(Exercise brief)
Copy exactly, no pictures: every line from the one that contains "You are a computer-use" through the end of the entries below.

(Data)
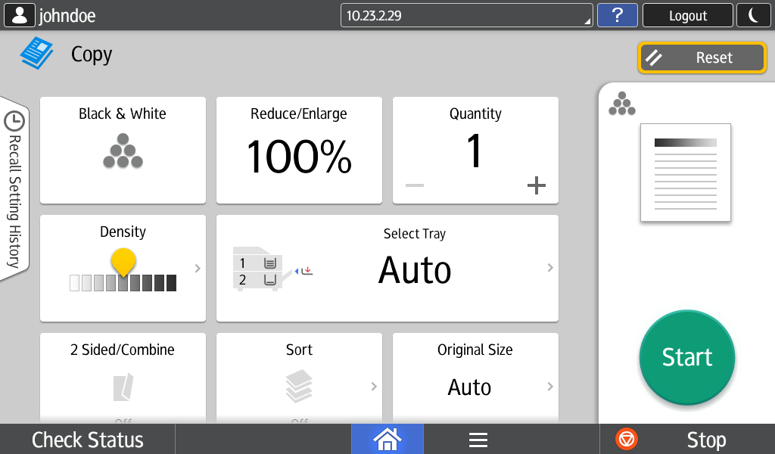Toggle the Black & White color mode
This screenshot has height=454, width=775.
click(x=123, y=150)
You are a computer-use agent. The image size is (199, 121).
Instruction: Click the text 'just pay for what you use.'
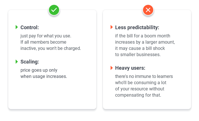point(46,36)
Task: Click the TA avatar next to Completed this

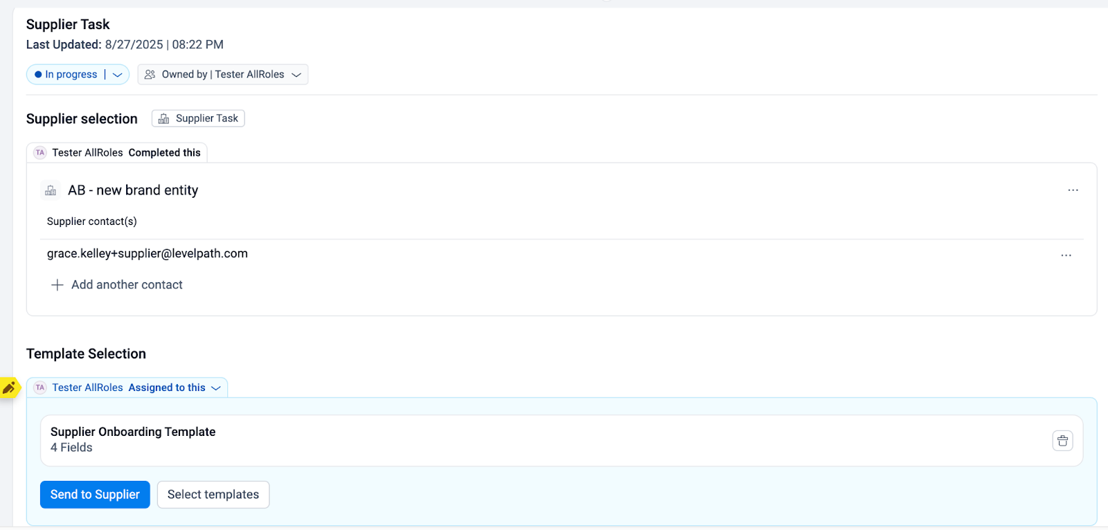Action: point(40,153)
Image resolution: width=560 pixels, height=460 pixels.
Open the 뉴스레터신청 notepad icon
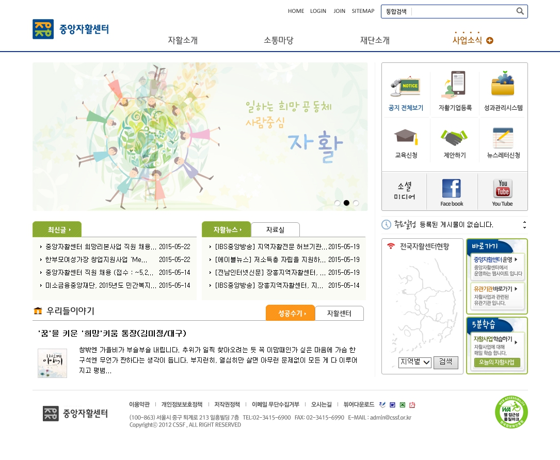503,137
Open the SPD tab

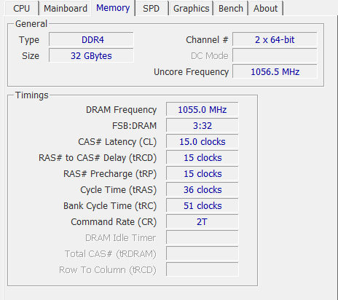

(Answer area)
You are a computer-use agent. The image size is (199, 121).
Instruction: Click the text 'just pay for what you use.'
point(46,36)
Task: Click the TA avatar next to Completed this

Action: point(40,153)
Image resolution: width=560 pixels, height=460 pixels.
Open the 뉴스레터신청 notepad icon
503,137
Open the SPD tab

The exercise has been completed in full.